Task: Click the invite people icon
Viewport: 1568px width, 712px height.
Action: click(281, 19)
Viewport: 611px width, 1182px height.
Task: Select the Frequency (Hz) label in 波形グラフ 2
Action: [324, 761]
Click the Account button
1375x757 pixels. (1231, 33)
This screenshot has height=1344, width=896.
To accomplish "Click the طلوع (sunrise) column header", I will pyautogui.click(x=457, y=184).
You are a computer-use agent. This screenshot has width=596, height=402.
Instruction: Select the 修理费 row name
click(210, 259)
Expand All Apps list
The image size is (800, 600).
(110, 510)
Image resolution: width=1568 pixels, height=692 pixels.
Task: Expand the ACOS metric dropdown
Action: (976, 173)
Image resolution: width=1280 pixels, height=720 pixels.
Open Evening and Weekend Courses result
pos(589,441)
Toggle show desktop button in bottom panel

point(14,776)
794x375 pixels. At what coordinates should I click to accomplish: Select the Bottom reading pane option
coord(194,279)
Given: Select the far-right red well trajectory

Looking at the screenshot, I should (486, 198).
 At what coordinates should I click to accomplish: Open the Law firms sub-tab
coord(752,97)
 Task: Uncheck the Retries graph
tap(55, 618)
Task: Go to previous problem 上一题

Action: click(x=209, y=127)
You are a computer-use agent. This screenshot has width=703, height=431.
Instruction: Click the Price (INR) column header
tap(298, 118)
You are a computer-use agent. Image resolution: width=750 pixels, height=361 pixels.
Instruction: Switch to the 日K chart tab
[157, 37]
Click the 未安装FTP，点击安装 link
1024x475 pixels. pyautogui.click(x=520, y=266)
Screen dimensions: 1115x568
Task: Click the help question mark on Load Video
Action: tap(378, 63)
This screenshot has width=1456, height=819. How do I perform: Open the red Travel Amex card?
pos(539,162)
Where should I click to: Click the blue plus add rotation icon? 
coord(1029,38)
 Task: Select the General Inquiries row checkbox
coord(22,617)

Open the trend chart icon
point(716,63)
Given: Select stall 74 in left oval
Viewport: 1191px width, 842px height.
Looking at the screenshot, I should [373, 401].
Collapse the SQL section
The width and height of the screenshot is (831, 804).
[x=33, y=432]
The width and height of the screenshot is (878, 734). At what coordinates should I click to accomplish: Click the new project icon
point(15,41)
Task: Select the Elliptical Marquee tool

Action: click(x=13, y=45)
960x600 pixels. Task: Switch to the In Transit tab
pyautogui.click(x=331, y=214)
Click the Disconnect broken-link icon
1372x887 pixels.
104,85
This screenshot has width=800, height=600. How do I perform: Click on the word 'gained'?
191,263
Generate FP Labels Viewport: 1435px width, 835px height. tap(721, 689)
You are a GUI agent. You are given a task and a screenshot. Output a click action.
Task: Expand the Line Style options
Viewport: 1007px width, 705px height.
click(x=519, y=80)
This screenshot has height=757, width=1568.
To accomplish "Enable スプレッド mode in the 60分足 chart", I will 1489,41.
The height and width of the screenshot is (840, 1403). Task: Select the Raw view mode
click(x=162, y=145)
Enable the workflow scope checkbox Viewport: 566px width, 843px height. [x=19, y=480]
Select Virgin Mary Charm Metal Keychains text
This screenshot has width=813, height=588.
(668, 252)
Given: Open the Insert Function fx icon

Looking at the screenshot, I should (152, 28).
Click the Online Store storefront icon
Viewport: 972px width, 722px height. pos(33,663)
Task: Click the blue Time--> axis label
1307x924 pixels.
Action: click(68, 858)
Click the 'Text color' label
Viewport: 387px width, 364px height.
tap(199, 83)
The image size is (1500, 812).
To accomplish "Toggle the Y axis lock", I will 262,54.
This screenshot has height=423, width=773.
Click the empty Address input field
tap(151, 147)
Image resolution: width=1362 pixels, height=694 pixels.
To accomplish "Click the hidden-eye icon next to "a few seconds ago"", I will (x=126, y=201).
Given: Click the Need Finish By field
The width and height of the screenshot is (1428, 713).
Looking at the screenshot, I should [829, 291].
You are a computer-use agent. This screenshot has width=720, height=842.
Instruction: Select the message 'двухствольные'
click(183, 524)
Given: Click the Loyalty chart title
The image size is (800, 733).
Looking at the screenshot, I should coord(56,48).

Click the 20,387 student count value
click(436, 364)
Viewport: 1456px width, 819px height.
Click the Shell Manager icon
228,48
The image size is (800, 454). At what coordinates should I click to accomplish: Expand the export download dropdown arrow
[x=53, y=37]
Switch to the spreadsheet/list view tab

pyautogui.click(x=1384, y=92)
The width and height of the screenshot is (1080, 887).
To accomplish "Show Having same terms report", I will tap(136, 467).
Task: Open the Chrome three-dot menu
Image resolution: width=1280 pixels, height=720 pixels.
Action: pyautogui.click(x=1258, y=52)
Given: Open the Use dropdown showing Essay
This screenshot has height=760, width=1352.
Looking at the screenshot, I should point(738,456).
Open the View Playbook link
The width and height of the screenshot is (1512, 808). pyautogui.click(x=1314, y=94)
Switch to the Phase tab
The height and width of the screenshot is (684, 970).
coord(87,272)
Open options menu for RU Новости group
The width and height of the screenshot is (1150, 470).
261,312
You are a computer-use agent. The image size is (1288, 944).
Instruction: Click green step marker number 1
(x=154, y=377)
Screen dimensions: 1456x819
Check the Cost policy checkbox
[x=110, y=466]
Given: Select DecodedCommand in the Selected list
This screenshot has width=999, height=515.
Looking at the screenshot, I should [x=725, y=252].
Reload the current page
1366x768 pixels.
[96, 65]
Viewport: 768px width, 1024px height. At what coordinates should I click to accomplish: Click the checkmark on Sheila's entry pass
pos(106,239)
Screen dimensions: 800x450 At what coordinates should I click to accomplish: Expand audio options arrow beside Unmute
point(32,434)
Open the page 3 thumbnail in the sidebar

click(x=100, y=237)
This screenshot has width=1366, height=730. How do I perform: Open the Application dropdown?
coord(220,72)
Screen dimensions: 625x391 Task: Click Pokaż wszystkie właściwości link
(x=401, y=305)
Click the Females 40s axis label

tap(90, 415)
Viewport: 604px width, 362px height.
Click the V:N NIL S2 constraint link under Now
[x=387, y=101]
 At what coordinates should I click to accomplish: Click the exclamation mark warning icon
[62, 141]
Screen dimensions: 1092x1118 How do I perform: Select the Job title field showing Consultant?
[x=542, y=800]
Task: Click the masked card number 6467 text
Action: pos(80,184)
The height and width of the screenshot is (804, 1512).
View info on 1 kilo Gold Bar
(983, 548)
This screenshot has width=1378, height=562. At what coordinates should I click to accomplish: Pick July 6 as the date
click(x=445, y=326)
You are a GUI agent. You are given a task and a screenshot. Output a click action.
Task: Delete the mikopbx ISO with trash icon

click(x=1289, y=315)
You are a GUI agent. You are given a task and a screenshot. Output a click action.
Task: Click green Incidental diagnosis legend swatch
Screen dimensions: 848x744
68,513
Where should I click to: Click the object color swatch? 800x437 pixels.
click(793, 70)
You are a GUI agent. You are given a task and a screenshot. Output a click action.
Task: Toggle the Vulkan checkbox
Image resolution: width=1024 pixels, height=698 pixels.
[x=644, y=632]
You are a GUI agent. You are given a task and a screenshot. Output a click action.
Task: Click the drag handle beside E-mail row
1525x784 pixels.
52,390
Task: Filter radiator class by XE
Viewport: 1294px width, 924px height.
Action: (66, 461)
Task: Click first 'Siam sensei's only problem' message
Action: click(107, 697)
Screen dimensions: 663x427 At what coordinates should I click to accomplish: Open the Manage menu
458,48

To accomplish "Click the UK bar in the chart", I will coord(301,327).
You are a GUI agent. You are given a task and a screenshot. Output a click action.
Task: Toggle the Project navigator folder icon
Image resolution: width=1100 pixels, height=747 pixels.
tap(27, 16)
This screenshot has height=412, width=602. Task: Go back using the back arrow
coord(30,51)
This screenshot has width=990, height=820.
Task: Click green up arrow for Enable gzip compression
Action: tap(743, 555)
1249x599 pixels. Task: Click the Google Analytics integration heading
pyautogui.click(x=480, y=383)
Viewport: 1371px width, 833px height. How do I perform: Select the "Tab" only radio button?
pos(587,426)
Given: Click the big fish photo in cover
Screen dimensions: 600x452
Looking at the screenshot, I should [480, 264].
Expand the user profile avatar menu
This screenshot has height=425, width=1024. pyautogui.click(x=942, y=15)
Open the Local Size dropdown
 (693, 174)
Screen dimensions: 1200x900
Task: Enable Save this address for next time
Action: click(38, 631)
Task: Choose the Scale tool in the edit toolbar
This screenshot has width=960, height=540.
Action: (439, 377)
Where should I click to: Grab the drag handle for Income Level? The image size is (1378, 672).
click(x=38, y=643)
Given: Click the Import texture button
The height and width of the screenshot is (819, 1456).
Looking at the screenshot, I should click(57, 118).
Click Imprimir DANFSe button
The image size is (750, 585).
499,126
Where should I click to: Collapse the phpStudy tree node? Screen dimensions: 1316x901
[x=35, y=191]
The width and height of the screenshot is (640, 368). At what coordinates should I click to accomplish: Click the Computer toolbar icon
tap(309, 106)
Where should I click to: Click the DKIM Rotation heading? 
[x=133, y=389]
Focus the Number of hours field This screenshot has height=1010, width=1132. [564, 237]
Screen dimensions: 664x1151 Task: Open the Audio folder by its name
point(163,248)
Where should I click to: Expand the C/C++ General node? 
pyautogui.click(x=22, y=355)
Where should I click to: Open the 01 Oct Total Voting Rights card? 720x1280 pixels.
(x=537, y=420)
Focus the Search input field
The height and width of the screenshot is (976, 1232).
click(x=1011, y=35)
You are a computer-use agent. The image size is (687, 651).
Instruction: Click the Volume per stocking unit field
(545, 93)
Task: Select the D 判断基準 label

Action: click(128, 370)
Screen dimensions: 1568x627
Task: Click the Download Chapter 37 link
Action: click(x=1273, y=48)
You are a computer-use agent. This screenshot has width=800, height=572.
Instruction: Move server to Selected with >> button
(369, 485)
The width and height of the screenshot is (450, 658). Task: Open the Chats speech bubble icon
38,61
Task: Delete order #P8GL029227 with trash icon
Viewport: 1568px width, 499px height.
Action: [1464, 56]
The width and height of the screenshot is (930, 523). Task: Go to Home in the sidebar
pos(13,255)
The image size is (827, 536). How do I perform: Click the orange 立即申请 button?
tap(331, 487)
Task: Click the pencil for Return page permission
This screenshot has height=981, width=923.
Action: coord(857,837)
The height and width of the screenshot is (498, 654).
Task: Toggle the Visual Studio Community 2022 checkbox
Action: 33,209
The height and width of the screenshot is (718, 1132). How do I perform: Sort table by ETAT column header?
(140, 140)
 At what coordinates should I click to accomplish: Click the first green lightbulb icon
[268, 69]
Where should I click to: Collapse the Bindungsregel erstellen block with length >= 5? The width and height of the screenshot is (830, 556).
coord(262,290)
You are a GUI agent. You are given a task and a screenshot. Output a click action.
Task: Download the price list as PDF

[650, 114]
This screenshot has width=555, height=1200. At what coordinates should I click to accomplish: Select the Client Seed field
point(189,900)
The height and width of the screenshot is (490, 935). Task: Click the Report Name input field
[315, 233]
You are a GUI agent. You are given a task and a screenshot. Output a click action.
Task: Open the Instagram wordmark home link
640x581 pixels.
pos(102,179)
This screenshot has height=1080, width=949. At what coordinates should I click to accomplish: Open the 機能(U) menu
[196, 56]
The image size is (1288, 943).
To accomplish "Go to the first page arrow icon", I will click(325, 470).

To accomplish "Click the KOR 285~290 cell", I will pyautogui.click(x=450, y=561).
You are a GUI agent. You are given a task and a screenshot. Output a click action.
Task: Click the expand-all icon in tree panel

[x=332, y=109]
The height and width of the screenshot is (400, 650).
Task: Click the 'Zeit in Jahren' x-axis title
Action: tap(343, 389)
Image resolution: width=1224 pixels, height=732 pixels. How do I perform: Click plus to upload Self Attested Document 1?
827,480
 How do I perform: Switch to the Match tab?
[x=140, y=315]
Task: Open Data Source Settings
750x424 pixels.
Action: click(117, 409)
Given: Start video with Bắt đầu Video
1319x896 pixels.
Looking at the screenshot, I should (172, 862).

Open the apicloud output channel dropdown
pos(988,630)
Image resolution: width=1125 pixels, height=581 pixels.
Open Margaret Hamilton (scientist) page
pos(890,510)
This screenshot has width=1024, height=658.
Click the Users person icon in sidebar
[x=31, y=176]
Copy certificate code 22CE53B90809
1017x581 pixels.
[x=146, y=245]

* * * * * * *

■ **THE PROBLEM**
The answer should be an exact copy of the lines from the first line of the data through the line with "has width=596, height=402." and should contain nothing else.

■ **WRITTEN ANSWER**
Task: Click the invite people icon
Viewport: 1568px width, 712px height.
Action: click(281, 19)
Viewport: 611px width, 1182px height.
Task: Select the Frequency (Hz) label in 波形グラフ 2
Action: [324, 761]
Click the Account button
1375x757 pixels. (1231, 33)
This screenshot has height=1344, width=896.
To accomplish "Click the طلوع (sunrise) column header", I will pyautogui.click(x=457, y=184).
You are a computer-use agent. This screenshot has width=596, height=402.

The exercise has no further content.